**Work task**
All lines in the data bearing the string "agent" should be identified and copied.

**Records for this exercise**
::::
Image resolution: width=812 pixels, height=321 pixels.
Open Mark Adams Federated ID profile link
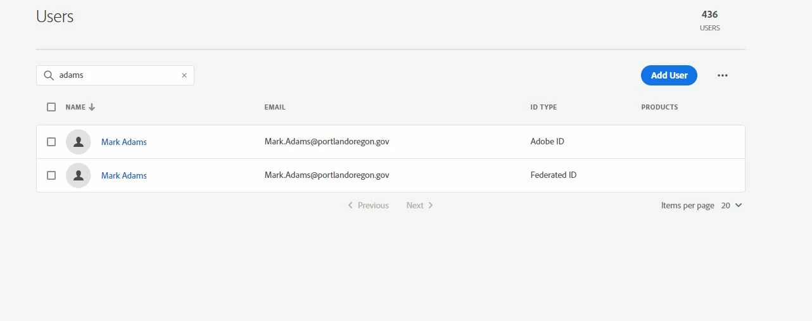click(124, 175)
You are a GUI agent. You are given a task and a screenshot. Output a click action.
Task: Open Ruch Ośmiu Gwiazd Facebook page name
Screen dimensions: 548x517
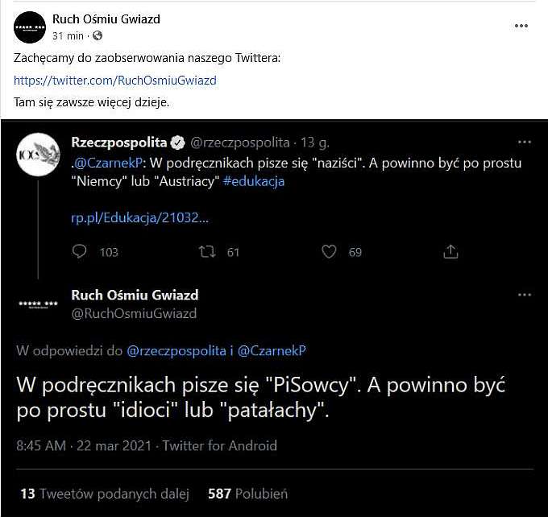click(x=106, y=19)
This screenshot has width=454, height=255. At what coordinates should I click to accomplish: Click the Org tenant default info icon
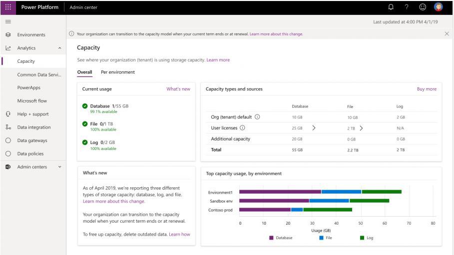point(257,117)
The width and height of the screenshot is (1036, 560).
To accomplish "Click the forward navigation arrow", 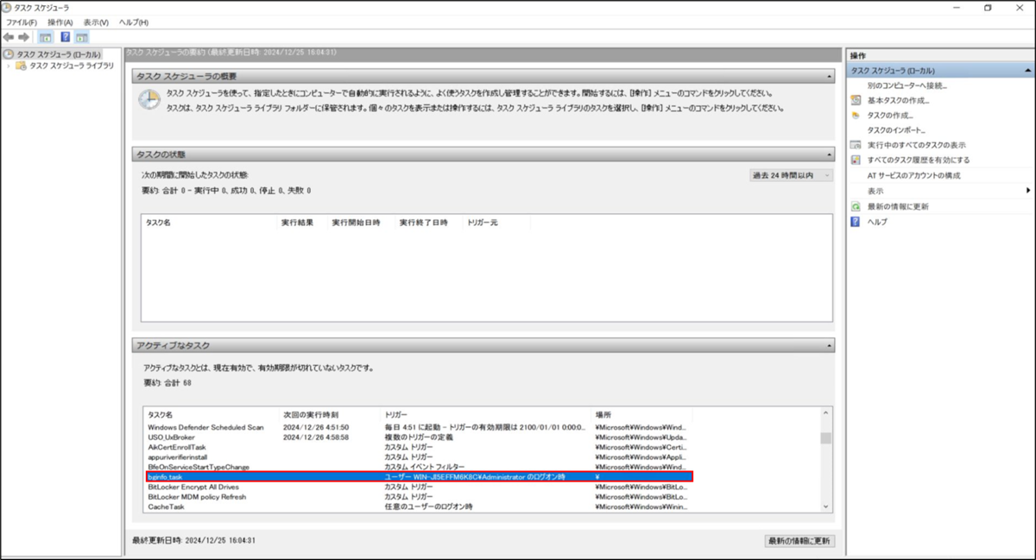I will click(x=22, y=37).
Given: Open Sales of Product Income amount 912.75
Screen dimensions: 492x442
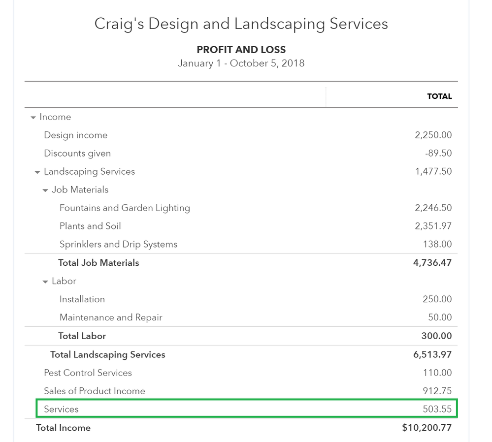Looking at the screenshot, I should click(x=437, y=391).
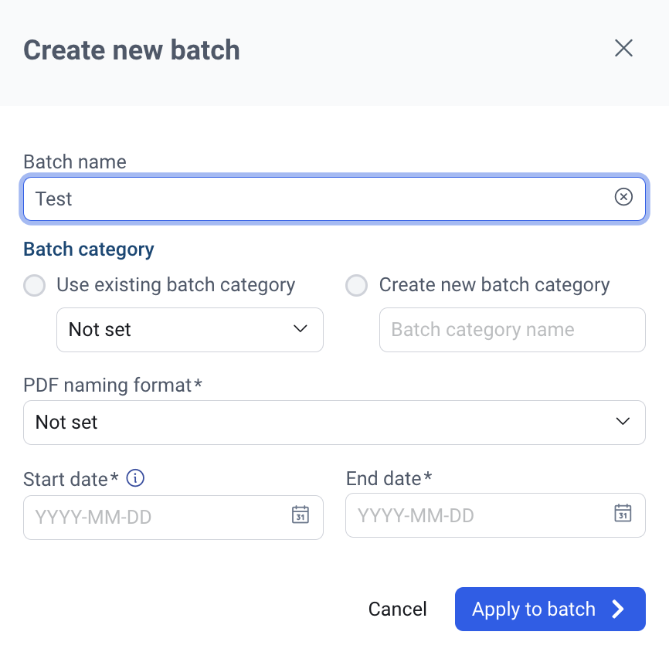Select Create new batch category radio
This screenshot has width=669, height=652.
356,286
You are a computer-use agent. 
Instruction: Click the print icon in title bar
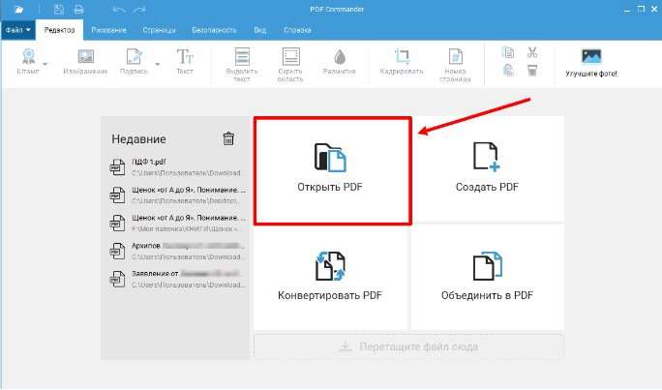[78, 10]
::::
**The completed task**
You are a GUI agent. You are given a task and a screenshot. Output a click action.
You are a computer-use agent. 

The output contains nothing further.